[Items stored from a collection]

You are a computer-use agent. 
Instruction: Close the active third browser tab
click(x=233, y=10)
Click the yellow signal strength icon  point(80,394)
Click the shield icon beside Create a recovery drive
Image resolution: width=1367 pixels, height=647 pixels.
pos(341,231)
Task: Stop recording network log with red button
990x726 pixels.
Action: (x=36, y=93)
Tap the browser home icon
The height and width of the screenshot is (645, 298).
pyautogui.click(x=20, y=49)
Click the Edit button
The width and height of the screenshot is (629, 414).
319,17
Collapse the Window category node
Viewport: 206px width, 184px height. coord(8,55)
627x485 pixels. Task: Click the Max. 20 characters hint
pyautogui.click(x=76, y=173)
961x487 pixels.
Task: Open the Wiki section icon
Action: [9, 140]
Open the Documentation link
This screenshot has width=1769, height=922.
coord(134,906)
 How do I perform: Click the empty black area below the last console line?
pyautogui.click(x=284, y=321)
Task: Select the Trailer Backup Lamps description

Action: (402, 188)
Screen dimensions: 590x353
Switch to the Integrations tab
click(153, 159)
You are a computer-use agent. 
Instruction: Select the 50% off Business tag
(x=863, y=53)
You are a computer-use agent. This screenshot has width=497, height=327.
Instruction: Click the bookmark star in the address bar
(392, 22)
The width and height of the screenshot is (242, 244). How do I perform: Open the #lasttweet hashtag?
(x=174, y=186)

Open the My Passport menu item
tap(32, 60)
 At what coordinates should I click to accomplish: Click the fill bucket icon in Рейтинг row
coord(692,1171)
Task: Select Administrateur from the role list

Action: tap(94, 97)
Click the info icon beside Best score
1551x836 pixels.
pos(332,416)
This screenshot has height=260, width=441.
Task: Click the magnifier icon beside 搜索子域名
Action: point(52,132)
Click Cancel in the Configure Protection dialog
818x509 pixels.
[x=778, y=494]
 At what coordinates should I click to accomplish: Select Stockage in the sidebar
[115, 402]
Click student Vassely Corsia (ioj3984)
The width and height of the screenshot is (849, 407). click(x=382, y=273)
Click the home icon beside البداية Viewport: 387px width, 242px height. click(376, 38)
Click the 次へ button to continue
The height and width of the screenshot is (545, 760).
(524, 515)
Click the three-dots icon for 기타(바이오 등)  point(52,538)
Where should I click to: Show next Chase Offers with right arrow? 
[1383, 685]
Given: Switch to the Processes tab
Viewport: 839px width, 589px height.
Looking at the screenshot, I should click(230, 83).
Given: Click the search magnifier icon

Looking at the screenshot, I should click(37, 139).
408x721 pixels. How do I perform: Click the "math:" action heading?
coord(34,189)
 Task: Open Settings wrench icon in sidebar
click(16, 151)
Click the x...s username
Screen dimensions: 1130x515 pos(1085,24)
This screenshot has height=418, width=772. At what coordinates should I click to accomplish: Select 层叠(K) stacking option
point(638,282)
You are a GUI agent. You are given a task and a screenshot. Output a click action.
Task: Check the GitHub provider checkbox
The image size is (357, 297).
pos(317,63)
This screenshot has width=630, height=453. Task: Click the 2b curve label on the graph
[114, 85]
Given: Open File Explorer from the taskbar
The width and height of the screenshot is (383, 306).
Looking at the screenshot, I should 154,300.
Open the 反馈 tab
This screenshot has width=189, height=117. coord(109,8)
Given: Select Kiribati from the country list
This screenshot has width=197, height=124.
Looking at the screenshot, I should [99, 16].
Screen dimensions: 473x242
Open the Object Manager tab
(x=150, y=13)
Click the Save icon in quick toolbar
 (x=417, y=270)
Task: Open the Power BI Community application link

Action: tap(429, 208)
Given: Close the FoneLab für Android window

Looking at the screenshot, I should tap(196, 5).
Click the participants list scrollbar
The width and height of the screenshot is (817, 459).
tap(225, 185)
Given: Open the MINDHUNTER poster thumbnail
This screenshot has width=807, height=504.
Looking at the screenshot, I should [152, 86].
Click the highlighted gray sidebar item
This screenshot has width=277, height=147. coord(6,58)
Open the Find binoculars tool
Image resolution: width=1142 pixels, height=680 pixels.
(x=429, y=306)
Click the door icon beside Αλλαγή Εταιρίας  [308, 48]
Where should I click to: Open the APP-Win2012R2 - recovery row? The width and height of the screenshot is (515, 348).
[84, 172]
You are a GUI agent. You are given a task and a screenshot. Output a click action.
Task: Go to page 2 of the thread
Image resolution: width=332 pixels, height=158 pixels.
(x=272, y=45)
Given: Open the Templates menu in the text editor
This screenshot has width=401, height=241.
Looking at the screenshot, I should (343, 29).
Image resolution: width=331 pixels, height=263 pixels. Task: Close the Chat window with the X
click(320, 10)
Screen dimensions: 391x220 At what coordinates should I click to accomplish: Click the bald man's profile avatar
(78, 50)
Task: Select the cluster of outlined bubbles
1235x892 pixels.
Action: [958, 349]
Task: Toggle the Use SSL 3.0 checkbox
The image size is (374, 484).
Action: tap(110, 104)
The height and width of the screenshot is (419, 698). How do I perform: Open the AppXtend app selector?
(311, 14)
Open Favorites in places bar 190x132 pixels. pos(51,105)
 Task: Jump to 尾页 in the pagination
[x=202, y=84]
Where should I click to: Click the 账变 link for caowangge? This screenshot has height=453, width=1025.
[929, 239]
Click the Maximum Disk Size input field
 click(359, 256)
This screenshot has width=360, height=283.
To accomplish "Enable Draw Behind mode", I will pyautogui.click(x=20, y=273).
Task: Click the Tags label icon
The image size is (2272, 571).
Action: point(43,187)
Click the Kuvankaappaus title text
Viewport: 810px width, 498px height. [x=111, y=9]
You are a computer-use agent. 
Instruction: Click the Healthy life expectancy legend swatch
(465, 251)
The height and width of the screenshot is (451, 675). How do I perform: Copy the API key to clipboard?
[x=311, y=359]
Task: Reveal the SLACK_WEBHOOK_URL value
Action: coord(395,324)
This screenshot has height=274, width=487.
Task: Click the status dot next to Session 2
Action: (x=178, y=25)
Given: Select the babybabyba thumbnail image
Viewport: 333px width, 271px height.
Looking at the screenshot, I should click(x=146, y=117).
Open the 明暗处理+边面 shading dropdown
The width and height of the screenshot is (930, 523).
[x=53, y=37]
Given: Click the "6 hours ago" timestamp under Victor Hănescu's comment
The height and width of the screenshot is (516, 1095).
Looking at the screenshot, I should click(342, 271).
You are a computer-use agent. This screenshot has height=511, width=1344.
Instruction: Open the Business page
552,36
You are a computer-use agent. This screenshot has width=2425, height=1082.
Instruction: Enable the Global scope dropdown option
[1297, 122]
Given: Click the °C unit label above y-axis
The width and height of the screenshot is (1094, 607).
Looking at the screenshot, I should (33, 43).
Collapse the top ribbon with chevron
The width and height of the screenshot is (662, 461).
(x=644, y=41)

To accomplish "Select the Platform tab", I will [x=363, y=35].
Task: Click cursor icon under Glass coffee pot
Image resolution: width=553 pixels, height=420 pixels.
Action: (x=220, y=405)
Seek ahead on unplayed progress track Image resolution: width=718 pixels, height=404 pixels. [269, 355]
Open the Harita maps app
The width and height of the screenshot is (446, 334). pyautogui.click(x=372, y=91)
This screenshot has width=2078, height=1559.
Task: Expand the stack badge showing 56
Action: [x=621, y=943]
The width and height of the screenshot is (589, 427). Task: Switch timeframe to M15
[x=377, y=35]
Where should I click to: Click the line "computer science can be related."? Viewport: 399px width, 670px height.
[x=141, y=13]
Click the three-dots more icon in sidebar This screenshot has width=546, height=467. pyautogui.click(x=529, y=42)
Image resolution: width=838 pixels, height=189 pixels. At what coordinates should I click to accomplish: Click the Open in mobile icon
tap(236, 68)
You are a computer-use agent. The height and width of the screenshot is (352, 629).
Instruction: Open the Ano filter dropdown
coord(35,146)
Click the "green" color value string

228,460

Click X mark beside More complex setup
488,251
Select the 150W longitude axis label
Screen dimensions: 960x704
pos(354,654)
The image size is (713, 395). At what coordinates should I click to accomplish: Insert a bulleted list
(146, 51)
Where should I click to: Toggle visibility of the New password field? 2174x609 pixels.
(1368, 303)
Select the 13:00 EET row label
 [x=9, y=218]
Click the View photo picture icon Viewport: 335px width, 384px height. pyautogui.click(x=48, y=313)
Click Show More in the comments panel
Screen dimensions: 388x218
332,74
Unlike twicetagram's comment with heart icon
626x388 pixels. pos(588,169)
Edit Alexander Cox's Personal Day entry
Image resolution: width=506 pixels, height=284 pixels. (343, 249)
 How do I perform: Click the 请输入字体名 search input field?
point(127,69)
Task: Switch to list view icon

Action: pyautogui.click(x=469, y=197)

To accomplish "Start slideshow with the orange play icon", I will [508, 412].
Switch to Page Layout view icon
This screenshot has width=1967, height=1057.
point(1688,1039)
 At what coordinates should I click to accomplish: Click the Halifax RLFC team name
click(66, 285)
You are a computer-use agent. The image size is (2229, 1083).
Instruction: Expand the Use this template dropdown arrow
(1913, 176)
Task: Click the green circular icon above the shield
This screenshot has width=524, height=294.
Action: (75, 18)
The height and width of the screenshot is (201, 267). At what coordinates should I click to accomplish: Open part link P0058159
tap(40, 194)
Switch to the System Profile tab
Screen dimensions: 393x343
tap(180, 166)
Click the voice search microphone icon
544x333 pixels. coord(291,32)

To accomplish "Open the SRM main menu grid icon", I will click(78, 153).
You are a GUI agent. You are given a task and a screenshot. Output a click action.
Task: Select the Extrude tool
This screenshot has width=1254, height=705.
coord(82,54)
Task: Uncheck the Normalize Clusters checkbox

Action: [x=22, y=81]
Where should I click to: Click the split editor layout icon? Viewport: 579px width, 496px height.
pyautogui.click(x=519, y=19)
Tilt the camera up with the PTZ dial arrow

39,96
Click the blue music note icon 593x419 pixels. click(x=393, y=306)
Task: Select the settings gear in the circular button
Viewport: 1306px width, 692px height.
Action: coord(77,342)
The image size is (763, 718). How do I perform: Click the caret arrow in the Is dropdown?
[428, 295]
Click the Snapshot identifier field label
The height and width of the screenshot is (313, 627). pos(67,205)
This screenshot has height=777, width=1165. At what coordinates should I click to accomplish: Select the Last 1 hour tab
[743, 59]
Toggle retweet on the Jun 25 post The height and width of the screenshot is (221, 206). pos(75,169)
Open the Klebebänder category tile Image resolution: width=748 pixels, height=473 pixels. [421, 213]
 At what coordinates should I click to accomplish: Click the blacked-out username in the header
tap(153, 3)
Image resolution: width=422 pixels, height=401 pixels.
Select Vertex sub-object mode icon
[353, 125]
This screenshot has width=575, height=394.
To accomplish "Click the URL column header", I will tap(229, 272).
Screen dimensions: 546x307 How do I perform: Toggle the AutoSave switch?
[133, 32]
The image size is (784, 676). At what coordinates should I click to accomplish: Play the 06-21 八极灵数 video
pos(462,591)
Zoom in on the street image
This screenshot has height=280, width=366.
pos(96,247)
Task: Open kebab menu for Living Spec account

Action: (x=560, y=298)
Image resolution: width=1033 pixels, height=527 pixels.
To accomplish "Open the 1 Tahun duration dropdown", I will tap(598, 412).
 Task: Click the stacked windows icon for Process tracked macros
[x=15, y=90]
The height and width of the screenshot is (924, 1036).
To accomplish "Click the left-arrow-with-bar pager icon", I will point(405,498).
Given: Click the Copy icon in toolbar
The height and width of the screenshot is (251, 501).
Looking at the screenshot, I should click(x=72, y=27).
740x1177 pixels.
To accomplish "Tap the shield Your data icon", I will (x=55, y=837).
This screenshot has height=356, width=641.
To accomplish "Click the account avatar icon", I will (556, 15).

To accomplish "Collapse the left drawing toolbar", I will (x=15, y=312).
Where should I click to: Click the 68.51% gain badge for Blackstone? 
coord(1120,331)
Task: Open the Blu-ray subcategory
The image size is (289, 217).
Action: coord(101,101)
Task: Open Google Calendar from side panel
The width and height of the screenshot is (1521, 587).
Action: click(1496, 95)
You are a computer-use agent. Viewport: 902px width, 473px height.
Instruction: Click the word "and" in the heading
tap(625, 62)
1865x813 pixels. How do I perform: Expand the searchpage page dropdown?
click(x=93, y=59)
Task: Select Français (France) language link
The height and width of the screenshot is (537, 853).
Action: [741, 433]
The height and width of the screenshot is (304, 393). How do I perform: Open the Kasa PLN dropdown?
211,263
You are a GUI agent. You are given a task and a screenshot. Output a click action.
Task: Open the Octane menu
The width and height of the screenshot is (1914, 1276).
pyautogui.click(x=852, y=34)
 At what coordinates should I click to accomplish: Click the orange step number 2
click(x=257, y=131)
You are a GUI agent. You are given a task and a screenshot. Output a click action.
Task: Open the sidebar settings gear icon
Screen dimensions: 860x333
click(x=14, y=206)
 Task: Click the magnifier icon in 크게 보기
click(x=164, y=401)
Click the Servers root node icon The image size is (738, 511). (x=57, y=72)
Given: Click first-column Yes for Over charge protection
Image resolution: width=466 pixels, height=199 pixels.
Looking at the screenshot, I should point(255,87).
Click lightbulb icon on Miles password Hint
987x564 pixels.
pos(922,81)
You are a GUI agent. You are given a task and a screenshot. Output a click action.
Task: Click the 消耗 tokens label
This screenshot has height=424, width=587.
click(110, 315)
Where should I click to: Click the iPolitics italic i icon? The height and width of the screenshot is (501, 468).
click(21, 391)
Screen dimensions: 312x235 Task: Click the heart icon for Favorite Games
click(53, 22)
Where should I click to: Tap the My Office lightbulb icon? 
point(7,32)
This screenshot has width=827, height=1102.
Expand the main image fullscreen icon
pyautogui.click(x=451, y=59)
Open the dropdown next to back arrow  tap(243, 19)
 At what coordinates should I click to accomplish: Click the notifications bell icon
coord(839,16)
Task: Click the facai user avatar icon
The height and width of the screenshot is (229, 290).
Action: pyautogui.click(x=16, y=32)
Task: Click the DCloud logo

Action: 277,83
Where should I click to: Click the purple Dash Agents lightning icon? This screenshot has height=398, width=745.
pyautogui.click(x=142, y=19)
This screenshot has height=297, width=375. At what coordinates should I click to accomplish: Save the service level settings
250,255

● **Exercise**
Please find each line in the records above that contains the string "header" and copy those lines out in full.

● **Problem solution**
 At what coordinates should I click to accomplish: Click the blacked-out username in the header
To accomplish "Click the URL column header", I will tap(229, 272).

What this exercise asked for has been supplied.